## QUOTED TEXT

== == ==

The Scots Guards


The Scots Guards (SG), is one of the Foot Guards regiments of the British Army. Their origins lie in the personal bodyguard of King Charles I of England and Scotland. Its lineage can be traced back to 1642, although it was only placed on the English Establishment in 1686. It is the oldest formed Regiment in the Regular Army, more so than any other in the Household Brigade.
In 1854, the 1st Battalion of the Scots Fusilier Guards were dispatched as part of the Guards Brigade to the East, being deployed to Malta, Bulgaria and Turkey, before, in September, the British finally landed in the Crimea, at a place called Calamity Bay.
During the battle of Alma, the Scots Fusilier Guards, in the center of the Guards Brigade, part of the 1st Division, were supporting the Light Division, The Russians seized their opportunity to strike, launching a large-scale bayonet charge on the regiment, resulting in brutal carnage, eventually forcing the regiment to reluctantly withdraw, suffering over 150 casualties. During this chaos, the Colour party of the regiment, whose Colours had been shot through, held its ground against the overwhelming Russian force, and safeguarded the Colours from the Russians, as well as helping to rally the regiment. The British, including men of the battered Scots Fusilier Guards, subsequently advancing, causing the Russians to flee which allowed the British to re-take the Great Redoubt. For their actions at Alma, the Scots Fusilier Guards won a battle honour and four men of the regiment would later win the Victoria Cross, an award created in 1856 to become the highest award for valour in the face of the enemy. These men were Captain Robert James Lindsay, Sergeants John Knox and James McKechnie, as well as Private William Reynolds.
In 1855, the regiment took part in another bloody engagement, at the Battle of Inkerman, the regiment won its thirteenth battle honour for its part at Inkerman. The Scots Fusilier Guards also took part in the arduous Siege of Sevastopol, which lasted from September 1854 to September the following year.
In 1862, the 2nd Battalion landed in the then-colony of New Brunswick to reinforce the garrison there during increased tensions with the United States during the American Civil War. The battalion departed in 1864. In 1877 Queen Victoria, changed the regiment's name to the now more familiar Scots Guards.
In 1881, the 1st Battalion deployed to Dublin, Ireland and the following year the battalion, as part of the Guard Brigade, took part in an expedition to Egypt. The Scots Guards gained the battle honours "Tel-el-Kebir" and "Egypt 1882" for taking part in the Egyptian Expedition.

== == ==

## Records for text and element pointing
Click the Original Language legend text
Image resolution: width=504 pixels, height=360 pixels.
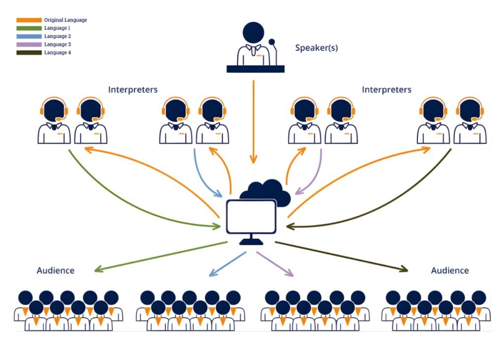pyautogui.click(x=65, y=20)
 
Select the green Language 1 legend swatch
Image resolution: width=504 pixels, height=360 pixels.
pyautogui.click(x=29, y=29)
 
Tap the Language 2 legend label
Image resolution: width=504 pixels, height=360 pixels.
pyautogui.click(x=57, y=36)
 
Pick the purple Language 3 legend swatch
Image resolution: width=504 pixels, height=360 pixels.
pyautogui.click(x=29, y=44)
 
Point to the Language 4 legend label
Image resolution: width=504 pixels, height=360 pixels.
pyautogui.click(x=57, y=52)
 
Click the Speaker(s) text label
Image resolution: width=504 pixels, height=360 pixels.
pyautogui.click(x=316, y=48)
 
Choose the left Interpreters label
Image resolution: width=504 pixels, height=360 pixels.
pyautogui.click(x=133, y=90)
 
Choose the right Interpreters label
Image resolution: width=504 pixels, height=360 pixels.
pyautogui.click(x=386, y=90)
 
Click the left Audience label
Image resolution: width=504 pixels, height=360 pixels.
pyautogui.click(x=56, y=270)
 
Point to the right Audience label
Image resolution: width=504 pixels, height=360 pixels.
pyautogui.click(x=450, y=270)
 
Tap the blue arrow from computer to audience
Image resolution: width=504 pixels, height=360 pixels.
pyautogui.click(x=227, y=263)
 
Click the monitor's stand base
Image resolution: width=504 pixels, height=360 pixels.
pyautogui.click(x=251, y=242)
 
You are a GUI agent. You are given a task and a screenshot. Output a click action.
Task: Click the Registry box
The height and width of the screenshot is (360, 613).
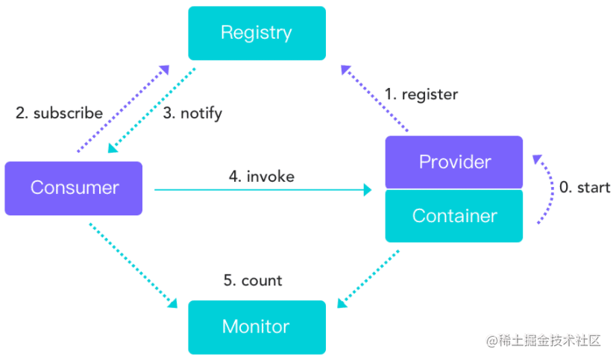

== == ==

## WHAT NEEDS TO BE DONE
Reproduce the part of the Scots Guards passage between "In 1854, the" and "called Calamity Bay.", inclusive. The data stands apart from the Scots Guards passage.

## THE REPLY
In 1854, the 1st Battalion of the Scots Fusilier Guards were dispatched as part of the Guards Brigade to the East, being deployed to Malta, Bulgaria and Turkey, before, in September, the British finally landed in the Crimea, at a place called Calamity Bay.